- WHAT NEEDS TO BE DONE:
Please reproduce exactly, and only, the line containing "The width and" and every line after it to the end of the records below, leaving out all pictures.

- DATA:
+---+
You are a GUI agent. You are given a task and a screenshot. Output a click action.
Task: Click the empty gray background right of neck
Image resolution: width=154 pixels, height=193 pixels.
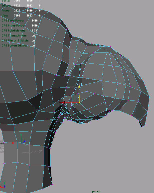click(105, 160)
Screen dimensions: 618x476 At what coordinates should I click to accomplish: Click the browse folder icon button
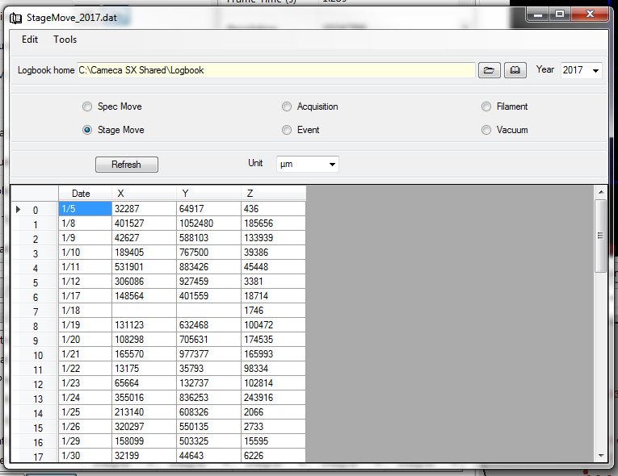tap(489, 70)
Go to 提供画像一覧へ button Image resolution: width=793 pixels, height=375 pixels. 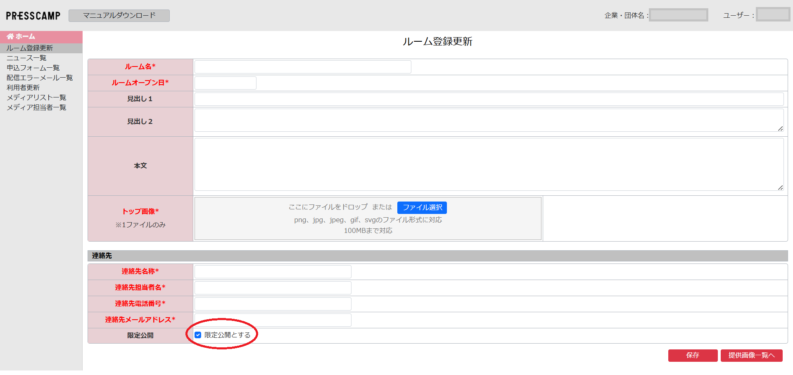[751, 355]
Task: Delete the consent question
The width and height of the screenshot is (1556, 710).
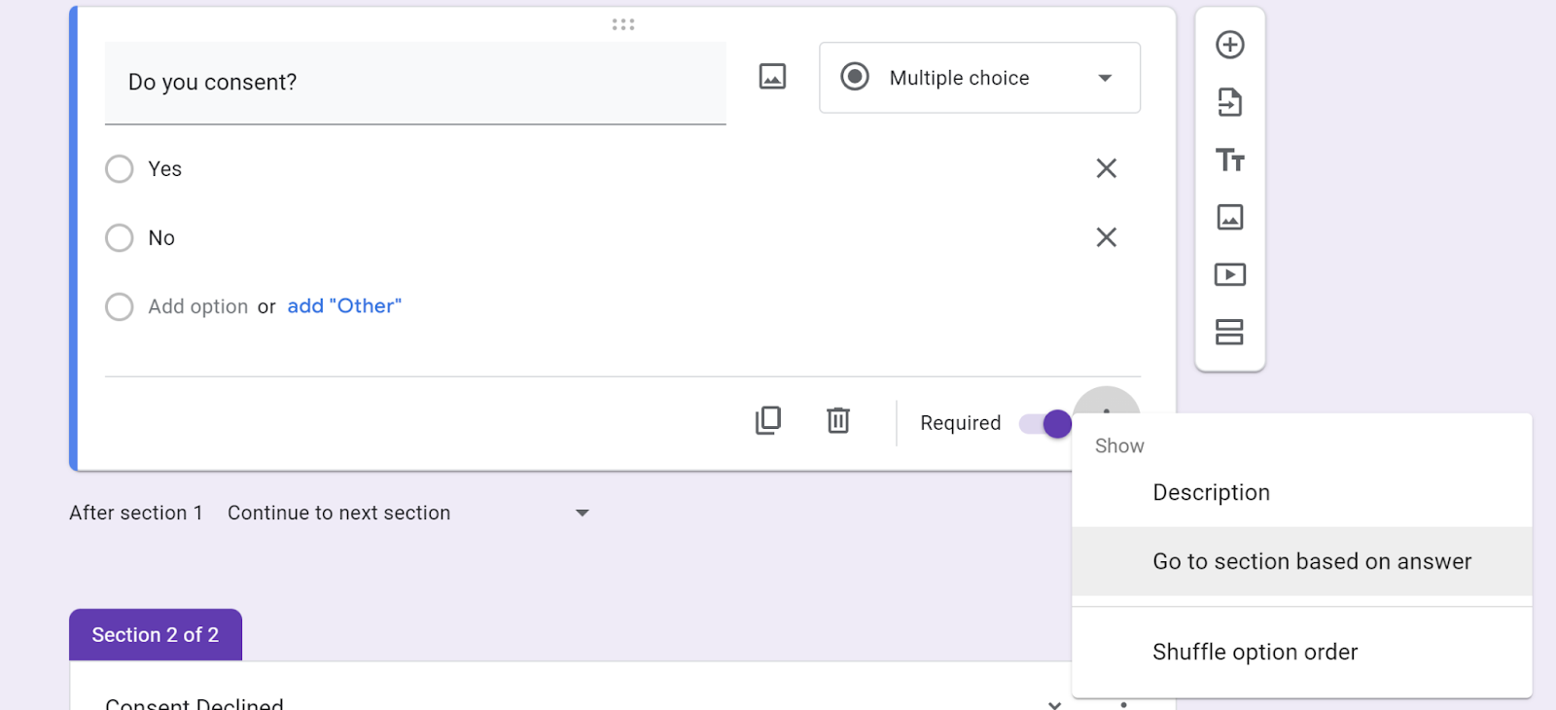Action: [838, 420]
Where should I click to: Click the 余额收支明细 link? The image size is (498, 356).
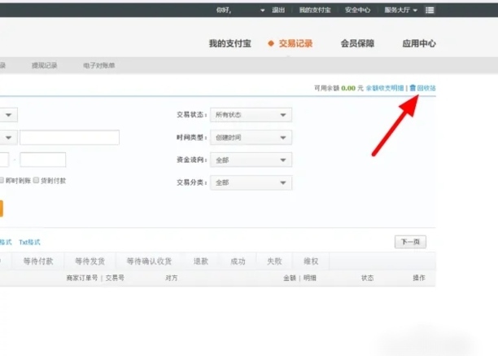[384, 87]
+---+
- YOUR RESPONSE:
The width and height of the screenshot is (1556, 710).
Action: [838, 420]
Where should I click to: Click the 余额收支明细 link? The image size is (498, 356).
[384, 87]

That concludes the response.